* WORK ITEM
Restrict the output to the lines below starting at the one that contains "Open the ジブラルタル team page" and ending at the one that contains "Task: View the second product thumbnail image", and restate them word for word, both ends included.

(Stored records)
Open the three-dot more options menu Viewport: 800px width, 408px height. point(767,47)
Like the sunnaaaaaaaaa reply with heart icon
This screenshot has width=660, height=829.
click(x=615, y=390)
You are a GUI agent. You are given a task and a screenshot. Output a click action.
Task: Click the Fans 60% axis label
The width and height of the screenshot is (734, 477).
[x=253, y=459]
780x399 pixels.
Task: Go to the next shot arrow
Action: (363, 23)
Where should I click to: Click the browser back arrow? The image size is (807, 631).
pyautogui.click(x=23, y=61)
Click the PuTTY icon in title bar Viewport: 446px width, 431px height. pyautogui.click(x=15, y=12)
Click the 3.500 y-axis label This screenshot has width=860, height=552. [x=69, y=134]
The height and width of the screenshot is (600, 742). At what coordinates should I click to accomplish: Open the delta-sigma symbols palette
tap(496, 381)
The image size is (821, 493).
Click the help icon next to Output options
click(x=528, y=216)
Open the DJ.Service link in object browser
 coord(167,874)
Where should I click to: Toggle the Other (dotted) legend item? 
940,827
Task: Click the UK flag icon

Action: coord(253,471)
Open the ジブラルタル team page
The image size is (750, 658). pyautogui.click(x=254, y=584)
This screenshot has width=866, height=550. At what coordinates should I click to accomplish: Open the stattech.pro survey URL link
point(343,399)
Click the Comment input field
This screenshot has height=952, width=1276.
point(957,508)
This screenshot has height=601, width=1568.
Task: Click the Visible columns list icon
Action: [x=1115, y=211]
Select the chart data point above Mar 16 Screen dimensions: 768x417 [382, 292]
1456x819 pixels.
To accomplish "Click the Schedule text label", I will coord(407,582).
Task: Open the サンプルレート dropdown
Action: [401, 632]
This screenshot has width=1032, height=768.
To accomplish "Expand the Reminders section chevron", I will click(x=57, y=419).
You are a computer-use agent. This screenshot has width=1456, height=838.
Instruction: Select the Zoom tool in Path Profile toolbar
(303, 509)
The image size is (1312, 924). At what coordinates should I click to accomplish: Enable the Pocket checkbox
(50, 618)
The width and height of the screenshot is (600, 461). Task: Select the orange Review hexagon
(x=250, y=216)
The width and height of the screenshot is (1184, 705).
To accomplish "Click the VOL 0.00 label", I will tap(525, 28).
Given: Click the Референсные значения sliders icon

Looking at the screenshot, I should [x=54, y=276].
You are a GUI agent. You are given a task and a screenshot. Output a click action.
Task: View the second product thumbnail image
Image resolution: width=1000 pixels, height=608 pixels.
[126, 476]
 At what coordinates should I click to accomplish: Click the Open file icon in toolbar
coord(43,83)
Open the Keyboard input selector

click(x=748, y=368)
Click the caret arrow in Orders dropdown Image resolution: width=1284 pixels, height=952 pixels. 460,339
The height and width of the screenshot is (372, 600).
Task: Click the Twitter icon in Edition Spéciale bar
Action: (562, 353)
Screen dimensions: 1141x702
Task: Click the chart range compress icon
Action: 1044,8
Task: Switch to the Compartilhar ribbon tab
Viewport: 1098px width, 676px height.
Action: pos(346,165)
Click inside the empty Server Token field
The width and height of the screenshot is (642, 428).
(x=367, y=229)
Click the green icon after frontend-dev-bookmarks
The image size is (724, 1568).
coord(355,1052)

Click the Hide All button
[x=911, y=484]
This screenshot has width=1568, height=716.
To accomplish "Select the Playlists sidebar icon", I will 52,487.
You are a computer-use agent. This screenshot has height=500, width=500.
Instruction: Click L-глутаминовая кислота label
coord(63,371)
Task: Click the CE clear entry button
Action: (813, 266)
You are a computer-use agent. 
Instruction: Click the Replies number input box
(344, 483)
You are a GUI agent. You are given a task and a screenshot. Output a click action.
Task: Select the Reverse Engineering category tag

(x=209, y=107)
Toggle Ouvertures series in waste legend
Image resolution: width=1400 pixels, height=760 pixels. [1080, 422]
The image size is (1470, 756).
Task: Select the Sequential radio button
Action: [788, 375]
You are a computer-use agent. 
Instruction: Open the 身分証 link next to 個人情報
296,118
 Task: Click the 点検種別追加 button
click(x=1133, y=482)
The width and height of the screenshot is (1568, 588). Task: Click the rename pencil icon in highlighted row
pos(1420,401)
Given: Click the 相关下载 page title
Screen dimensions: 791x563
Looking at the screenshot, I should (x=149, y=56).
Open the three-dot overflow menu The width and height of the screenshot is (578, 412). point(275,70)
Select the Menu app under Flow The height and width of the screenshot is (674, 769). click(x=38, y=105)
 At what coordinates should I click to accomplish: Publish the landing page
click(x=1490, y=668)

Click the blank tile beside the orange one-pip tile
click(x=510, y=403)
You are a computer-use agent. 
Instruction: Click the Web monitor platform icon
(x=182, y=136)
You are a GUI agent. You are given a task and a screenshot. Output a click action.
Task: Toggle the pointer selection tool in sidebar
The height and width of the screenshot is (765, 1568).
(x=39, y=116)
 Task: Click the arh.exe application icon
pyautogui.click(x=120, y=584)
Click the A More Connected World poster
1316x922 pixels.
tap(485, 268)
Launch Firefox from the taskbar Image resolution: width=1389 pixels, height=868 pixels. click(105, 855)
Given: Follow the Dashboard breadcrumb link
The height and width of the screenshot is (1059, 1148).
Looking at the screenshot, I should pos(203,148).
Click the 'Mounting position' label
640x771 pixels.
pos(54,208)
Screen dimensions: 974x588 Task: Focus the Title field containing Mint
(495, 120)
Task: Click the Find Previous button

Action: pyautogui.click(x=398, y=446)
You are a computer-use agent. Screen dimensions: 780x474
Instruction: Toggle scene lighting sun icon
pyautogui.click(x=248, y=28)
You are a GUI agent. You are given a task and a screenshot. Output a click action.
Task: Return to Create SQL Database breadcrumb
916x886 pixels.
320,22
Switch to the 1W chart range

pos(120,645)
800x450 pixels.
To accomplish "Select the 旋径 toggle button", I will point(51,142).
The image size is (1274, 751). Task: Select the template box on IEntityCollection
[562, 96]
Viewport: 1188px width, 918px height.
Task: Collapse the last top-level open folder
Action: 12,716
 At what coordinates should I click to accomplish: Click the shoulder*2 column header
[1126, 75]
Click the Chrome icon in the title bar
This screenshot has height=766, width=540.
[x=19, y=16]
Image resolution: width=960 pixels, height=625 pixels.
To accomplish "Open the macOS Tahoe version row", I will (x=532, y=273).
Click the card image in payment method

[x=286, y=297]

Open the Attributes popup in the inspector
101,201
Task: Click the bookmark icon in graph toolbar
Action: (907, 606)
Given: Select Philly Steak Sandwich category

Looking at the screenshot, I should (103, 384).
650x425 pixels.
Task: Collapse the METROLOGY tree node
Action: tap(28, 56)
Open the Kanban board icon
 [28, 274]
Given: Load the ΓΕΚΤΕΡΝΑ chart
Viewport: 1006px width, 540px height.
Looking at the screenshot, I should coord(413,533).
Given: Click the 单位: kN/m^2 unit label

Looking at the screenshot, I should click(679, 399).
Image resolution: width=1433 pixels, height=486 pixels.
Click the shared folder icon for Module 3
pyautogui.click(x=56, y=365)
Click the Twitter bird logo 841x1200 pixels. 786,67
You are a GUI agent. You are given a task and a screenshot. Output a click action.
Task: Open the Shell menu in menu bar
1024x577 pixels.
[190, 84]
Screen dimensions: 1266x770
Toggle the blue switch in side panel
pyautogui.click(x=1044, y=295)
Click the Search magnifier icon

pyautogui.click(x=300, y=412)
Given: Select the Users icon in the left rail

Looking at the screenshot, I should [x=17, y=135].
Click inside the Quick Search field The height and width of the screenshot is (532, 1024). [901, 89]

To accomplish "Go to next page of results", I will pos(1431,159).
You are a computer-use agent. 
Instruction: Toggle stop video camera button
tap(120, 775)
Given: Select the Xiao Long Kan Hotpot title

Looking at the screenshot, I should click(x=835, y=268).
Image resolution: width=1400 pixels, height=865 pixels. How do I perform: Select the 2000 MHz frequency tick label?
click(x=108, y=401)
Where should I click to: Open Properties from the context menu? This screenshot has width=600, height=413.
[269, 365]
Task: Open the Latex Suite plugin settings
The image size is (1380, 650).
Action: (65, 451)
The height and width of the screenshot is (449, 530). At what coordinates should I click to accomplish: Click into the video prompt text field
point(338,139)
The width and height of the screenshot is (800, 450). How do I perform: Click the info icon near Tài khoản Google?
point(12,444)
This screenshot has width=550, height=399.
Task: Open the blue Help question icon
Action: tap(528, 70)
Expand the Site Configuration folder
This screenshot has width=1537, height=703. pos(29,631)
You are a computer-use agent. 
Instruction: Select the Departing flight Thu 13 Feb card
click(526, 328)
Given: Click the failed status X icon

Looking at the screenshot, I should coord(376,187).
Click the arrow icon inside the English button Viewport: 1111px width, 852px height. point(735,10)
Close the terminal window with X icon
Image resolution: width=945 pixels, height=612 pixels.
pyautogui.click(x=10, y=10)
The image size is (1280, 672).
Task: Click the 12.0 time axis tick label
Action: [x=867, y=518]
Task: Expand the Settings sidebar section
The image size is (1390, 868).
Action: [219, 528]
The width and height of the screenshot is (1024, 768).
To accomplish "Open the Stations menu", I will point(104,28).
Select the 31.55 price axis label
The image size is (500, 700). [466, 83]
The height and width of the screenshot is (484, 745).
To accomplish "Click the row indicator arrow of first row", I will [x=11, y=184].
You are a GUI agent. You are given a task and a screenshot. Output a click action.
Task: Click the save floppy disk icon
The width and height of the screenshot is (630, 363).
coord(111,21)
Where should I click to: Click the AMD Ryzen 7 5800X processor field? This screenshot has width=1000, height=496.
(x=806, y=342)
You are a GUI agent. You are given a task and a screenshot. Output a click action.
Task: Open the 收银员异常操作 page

* RESULT
Open the ジブラルタル team page
The image size is (750, 658). pyautogui.click(x=254, y=584)
This screenshot has width=866, height=550. At what coordinates should I click to accomplish: Open the stattech.pro survey URL link
point(343,399)
Click the Comment input field
This screenshot has height=952, width=1276.
point(957,508)
This screenshot has height=601, width=1568.
Task: Click the Visible columns list icon
Action: [x=1115, y=211]
Select the chart data point above Mar 16 Screen dimensions: 768x417 [382, 292]
1456x819 pixels.
To accomplish "Click the Schedule text label", I will coord(407,582).
Task: Open the サンプルレート dropdown
Action: [401, 632]
This screenshot has width=1032, height=768.
To accomplish "Expand the Reminders section chevron", I will click(x=57, y=419).
You are a computer-use agent. This screenshot has width=1456, height=838.
Instruction: Select the Zoom tool in Path Profile toolbar
(303, 509)
The image size is (1312, 924). At what coordinates should I click to accomplish: Enable the Pocket checkbox
(50, 618)
The width and height of the screenshot is (600, 461). Task: Select the orange Review hexagon
(x=250, y=216)
The width and height of the screenshot is (1184, 705).
To accomplish "Click the VOL 0.00 label", I will tap(525, 28).
Given: Click the Референсные значения sliders icon

Looking at the screenshot, I should [x=54, y=276].
You are a GUI agent. You are given a task and a screenshot. Output a click action.
Task: View the second product thumbnail image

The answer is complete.